Morning Fizz: "The Right Has Its Black Helicopters, The Left Has Its Drones."
1. King County Metro is facing 17 percent service cuts due to limp sales tax revenues. Metro Director Kevin Desmond is presenting an outline to the press today of the routes that will be cut unless additional funding is found. (The state legislature is currently considering funding options are currently under consideration in the legislature, including a local option bill being sponsored by Rep. Jessyn Farrell, D-46, N. Seattle.)
The Council passed a temporary $20 car-tab tax in 2011, but that tax, which provides about $25 million annually, runs out in 2014.
2. With all the news on Gov. Jay Inslee's budget late last week, we failed to report on the loopy standoff in the senate government operations committee between committee chair Sen. Pam Roach (R-31, Auburn), and Rep. Roger Goodman (D-45, Kirkland); the governor's office and Sen. Bob Hasegawa (D-11, Beacon Hill) also got in on the melee, taking Goodman's side.
At issue is a Goodman bill that would allow first responders to jump into action—say, in the case of fires, as they were prevented from doing last summer—immediately after the governor issues a declaration of emergency, without having to wait for the secretary of state's office to affix the state seal to the document.
Sen.
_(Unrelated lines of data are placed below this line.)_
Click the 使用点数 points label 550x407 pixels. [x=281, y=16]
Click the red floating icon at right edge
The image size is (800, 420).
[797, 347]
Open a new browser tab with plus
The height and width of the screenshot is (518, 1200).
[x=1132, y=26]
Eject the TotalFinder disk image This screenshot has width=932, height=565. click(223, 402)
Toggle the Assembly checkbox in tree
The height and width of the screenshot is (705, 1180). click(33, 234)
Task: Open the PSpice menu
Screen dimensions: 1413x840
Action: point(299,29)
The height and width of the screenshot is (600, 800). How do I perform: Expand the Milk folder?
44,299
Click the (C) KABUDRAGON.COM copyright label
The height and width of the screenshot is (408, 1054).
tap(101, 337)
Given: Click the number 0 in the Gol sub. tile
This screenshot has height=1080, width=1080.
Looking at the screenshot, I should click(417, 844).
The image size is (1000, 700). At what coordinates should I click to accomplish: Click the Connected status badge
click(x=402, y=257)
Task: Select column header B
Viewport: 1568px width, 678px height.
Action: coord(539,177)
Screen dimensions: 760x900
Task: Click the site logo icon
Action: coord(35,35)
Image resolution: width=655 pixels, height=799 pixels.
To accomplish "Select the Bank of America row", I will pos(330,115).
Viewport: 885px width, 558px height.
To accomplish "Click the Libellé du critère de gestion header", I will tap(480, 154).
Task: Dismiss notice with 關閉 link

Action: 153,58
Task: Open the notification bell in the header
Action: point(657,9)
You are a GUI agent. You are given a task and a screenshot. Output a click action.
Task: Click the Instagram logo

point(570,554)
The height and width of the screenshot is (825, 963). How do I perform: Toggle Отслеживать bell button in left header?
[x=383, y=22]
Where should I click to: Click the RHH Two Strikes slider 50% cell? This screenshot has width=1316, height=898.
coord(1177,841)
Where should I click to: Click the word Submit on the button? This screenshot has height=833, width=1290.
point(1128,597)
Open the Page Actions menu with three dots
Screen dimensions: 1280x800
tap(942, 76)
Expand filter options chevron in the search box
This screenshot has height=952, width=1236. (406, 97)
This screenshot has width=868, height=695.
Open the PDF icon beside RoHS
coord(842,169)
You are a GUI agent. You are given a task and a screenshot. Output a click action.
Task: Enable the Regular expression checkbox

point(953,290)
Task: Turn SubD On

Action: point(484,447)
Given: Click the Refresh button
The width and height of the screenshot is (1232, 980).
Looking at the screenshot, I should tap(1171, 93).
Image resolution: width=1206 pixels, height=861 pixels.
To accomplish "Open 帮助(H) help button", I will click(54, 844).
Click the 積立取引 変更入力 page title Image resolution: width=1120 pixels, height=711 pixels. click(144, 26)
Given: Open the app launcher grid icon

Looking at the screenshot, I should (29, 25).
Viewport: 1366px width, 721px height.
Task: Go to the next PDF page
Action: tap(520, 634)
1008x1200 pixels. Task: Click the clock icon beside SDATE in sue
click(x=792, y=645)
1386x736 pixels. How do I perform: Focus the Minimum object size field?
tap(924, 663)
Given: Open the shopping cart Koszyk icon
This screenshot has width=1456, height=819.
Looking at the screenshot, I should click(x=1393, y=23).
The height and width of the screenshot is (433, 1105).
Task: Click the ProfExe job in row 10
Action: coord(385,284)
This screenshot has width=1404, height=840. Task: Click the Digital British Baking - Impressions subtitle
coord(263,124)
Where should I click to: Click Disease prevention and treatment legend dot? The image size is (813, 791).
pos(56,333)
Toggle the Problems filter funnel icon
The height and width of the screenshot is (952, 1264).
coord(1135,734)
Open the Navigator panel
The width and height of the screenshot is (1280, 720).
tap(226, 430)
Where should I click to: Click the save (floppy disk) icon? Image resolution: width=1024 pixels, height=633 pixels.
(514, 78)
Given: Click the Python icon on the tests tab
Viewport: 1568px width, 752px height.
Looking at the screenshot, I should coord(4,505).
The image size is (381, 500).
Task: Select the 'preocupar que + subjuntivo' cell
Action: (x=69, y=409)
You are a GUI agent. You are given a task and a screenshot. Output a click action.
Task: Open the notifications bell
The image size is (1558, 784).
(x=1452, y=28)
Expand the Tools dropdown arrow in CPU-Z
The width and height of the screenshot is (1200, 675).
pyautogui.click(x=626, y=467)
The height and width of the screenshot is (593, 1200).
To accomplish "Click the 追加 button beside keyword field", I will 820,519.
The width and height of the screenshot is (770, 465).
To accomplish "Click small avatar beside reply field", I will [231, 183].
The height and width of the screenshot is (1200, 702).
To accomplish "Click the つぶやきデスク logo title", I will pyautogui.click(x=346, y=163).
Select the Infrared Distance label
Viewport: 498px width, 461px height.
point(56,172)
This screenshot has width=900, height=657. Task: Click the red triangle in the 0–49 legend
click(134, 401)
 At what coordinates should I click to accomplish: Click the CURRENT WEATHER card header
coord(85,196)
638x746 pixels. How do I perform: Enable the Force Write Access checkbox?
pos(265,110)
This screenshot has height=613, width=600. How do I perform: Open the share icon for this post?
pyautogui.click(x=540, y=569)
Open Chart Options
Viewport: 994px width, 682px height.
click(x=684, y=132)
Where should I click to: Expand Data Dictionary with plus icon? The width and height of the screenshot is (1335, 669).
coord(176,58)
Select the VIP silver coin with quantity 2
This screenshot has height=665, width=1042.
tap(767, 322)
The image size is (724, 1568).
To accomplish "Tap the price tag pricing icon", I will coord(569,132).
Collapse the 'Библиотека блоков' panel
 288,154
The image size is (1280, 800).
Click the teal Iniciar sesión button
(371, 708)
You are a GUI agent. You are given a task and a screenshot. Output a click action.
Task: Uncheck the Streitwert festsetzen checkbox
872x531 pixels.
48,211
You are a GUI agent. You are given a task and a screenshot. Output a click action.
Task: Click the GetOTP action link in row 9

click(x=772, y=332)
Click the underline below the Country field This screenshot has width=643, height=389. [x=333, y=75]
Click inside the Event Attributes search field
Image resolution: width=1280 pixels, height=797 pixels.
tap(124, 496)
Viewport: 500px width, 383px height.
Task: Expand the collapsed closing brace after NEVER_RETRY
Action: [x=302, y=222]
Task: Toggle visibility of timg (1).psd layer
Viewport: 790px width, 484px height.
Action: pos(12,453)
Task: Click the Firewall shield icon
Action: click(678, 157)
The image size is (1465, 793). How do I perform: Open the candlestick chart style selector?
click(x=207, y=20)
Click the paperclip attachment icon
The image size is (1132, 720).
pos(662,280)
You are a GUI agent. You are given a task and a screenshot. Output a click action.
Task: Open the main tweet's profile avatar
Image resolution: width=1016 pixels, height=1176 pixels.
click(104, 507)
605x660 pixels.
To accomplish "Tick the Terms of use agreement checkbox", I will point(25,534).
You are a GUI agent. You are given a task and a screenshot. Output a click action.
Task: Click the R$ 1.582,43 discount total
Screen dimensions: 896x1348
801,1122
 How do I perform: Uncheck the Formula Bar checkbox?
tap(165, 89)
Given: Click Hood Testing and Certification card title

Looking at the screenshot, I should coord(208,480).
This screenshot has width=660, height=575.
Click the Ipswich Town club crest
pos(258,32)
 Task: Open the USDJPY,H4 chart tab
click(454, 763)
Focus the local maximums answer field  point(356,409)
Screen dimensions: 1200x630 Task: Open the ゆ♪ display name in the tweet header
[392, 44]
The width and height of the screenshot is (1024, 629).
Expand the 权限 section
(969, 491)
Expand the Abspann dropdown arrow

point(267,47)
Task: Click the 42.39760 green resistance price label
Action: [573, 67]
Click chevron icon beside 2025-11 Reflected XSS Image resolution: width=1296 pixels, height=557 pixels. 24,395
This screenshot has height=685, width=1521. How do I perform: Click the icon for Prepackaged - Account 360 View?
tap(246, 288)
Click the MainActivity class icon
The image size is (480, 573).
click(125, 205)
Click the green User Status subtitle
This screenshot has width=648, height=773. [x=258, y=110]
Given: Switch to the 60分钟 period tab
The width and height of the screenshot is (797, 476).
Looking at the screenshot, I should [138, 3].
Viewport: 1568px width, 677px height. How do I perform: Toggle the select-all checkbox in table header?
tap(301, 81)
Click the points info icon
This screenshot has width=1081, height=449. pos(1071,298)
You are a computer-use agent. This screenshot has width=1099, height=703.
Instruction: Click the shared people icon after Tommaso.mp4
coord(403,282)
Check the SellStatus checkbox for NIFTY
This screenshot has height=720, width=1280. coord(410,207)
Roach sees the seal as a check and balance on executive power, but Goodman—and Hasegawa and the governor's office, all citing the secretary of state's own testimony and the law— argued that it's just a "formality" to affirm that the governor's signature is the governor's signature. In other words, the secretary of state has no authority to disagree with the governor's assessment that there's an emergency.
This is must watch TV and comes with the line (or non sequitur) of the week: Roach says, "the right has its black helicopters, and now the left has its drones."
It also comes with, perhaps, an unprecedented revelation from a member of the state legislature: Sen. Roach, who actually sponsored the senate version of this bill, said she voted against it. Roach acknowledges that it "might be a first"—to have the prime sponsor vote against his or her own bill, when no amendments have been attached.
Roach's bill, which she voted against because she's worried that the governor could crack down on civil unrest without the secretary of state's "check" (even though the secretary of state doesn't have the power to reject the state of emergency if the governor actually signs the declaration), passed 47-2.
Goodman's version, which he was testifying for in Roach's senate committee, passed the house 89-7.
2. Car2go, the one-way carsharing service, expanded over the weekend into South and West Seattle, and the blue-and-white Smartfor2 cars immediately started showing up all over the south end (and, reportedly West Seattle).
There's obviously even more demand. Just as they did before, the cars have already started bunching up right at the southern border of the company's "home area," where users can park on-street free of charge, designated by the blue line along Orcas.
Car2Go added 100 new cars, and has authority from the city to add 70 more in the future. The company pays the city $1,330 per space for access to on-street parking.